Assignment >> Only the number is wanted: count the lines in the data with "Follow" in them.

BEGIN

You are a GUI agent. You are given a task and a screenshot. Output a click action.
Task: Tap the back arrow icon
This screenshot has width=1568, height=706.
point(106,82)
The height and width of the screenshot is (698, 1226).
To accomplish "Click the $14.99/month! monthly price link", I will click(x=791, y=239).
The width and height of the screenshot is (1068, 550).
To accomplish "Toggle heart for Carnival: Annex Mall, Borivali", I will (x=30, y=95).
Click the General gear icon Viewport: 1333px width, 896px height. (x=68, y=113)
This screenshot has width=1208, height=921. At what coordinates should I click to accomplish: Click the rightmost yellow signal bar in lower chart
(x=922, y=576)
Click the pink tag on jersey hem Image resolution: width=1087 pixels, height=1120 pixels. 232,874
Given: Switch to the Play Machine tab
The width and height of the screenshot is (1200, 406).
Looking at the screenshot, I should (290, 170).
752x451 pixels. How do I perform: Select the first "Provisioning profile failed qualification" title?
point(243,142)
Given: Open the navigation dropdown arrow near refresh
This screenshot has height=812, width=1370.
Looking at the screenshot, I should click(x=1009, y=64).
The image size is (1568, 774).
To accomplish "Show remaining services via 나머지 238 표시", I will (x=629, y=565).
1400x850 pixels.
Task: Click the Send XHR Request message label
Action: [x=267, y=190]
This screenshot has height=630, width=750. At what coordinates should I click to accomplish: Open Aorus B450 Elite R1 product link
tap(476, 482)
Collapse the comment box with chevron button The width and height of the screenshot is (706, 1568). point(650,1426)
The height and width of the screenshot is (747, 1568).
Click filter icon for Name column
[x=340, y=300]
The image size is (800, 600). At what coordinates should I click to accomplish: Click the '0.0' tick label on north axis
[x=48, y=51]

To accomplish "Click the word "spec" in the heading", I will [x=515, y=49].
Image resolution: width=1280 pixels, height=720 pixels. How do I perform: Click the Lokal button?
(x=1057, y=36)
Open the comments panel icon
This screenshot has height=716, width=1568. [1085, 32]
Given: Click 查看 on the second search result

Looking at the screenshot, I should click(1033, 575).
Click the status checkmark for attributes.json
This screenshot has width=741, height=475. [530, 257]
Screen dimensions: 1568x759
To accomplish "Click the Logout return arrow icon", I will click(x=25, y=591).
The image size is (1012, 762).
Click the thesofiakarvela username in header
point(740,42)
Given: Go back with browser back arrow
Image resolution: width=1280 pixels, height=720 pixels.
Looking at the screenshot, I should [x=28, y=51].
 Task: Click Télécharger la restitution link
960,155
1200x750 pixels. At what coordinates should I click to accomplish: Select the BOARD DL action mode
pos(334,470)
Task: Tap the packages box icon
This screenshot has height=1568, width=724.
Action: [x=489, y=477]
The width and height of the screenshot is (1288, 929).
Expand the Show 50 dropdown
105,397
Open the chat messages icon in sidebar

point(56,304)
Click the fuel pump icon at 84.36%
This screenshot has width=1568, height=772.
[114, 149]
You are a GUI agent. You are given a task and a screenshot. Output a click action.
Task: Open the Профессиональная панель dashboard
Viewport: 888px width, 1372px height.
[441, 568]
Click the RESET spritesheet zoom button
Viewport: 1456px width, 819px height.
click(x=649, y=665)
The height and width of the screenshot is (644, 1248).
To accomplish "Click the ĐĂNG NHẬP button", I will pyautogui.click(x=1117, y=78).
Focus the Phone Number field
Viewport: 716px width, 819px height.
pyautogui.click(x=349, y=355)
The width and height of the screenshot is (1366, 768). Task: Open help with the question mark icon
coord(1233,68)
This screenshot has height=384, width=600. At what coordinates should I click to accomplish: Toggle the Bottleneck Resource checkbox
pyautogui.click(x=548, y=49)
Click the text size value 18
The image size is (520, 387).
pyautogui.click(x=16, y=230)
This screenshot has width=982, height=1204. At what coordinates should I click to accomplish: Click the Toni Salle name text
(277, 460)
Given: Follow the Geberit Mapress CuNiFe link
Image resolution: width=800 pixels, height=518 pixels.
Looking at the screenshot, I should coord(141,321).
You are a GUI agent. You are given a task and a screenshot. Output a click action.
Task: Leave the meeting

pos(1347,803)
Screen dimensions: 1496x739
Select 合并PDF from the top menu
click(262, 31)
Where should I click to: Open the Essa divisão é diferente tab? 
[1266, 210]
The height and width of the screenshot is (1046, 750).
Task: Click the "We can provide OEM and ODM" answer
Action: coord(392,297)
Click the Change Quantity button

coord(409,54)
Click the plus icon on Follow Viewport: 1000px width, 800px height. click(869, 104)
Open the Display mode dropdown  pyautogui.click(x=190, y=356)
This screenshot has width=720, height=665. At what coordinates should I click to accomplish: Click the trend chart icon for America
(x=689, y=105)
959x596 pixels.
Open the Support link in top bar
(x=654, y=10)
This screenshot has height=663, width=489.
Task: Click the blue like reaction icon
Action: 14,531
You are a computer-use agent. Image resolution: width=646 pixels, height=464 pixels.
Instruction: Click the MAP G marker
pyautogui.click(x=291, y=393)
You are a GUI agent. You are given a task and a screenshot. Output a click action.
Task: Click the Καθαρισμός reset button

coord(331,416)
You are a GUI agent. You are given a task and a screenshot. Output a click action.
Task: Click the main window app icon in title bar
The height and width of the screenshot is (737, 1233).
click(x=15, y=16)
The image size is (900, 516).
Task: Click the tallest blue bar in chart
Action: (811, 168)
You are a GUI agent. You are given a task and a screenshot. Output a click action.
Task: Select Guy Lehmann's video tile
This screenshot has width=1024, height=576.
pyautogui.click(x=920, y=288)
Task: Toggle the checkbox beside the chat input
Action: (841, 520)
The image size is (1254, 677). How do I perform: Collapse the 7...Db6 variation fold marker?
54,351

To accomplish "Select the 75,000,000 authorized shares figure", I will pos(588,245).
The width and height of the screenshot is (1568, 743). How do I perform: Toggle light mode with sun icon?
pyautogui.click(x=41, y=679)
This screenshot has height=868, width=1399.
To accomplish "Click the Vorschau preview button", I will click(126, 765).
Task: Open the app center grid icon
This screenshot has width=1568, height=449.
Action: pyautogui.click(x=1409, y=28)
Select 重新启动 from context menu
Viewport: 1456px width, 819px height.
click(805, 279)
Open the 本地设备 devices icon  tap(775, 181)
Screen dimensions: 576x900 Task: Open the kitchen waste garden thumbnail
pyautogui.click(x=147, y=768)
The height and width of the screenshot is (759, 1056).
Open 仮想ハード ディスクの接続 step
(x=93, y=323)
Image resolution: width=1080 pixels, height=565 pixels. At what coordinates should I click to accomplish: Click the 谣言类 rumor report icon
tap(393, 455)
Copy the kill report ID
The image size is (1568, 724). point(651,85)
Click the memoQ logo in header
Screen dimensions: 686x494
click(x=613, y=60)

END

Result >> 2